**Exercise aim:**
How many separate lines in this material contain the string "badge"? Respond with the number alone.

**Records for processing:**
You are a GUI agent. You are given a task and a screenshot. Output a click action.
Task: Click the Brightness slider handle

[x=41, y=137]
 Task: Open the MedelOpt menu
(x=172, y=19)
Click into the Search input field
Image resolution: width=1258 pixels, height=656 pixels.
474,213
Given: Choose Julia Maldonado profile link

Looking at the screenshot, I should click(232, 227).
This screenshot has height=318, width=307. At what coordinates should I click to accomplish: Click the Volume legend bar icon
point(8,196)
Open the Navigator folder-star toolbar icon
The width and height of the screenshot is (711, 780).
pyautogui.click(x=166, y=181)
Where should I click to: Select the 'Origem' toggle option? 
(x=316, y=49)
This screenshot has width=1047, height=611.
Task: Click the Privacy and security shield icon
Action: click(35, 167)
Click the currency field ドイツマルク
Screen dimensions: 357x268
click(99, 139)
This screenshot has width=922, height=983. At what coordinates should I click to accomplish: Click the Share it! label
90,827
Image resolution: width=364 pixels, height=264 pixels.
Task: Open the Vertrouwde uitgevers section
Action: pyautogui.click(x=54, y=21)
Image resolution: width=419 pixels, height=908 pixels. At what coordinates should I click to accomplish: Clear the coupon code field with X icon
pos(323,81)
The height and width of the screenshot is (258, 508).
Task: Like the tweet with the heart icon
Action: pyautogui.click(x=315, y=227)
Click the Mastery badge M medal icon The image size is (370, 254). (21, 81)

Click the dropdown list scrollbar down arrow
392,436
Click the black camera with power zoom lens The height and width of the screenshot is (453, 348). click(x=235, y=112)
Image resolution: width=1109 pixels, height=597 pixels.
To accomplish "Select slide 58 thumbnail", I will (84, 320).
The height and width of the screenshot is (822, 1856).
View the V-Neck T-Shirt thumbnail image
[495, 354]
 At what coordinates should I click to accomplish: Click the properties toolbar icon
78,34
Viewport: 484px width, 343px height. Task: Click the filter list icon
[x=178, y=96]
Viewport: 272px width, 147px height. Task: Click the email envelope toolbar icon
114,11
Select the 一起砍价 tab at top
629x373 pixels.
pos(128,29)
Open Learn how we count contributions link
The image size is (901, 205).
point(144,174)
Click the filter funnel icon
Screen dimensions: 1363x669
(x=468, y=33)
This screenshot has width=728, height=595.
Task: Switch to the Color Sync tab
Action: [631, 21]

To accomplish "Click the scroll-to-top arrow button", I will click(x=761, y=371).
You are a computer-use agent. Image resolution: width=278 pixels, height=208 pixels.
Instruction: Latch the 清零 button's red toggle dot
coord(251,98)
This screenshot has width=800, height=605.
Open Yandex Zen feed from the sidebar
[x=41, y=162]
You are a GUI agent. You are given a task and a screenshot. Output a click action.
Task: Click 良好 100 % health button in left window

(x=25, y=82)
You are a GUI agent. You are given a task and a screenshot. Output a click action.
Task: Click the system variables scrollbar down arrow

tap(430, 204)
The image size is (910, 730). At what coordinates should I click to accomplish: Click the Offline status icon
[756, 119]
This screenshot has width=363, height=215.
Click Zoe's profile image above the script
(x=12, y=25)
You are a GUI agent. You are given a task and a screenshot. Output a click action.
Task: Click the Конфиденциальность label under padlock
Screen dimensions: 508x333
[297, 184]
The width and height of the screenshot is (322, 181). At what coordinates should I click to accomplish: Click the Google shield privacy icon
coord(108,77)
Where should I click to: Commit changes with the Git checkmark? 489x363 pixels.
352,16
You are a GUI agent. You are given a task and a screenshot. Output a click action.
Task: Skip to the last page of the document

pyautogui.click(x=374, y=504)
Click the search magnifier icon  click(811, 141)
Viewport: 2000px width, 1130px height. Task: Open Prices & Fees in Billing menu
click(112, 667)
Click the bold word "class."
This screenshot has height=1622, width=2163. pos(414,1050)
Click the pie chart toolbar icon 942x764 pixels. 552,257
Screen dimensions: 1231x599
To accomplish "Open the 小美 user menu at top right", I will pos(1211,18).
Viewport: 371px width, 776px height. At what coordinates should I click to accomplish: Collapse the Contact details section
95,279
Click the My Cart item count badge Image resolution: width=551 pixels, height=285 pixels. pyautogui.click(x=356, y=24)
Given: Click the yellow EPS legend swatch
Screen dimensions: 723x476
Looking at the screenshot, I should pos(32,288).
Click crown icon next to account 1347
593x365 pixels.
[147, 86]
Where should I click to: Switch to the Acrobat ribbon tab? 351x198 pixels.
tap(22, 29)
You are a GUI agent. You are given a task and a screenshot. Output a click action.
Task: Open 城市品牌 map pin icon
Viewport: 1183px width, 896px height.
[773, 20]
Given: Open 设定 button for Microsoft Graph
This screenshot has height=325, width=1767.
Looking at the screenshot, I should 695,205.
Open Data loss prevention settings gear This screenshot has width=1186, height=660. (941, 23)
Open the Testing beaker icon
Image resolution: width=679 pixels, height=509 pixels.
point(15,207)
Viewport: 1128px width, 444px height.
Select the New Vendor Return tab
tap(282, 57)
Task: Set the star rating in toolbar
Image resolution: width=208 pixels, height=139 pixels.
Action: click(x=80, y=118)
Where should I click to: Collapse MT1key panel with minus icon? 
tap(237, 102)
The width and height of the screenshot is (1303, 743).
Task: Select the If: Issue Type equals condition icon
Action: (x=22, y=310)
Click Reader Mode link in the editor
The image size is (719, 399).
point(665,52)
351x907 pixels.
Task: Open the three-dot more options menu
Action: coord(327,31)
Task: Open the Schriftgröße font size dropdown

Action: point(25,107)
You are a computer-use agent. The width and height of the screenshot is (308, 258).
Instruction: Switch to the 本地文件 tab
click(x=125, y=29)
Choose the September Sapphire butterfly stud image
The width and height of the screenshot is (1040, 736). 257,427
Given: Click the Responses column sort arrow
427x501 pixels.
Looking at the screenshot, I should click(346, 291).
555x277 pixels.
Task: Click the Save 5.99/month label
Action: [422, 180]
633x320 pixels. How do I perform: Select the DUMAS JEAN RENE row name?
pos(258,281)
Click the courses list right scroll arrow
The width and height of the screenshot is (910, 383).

**Result for this exercise:**
2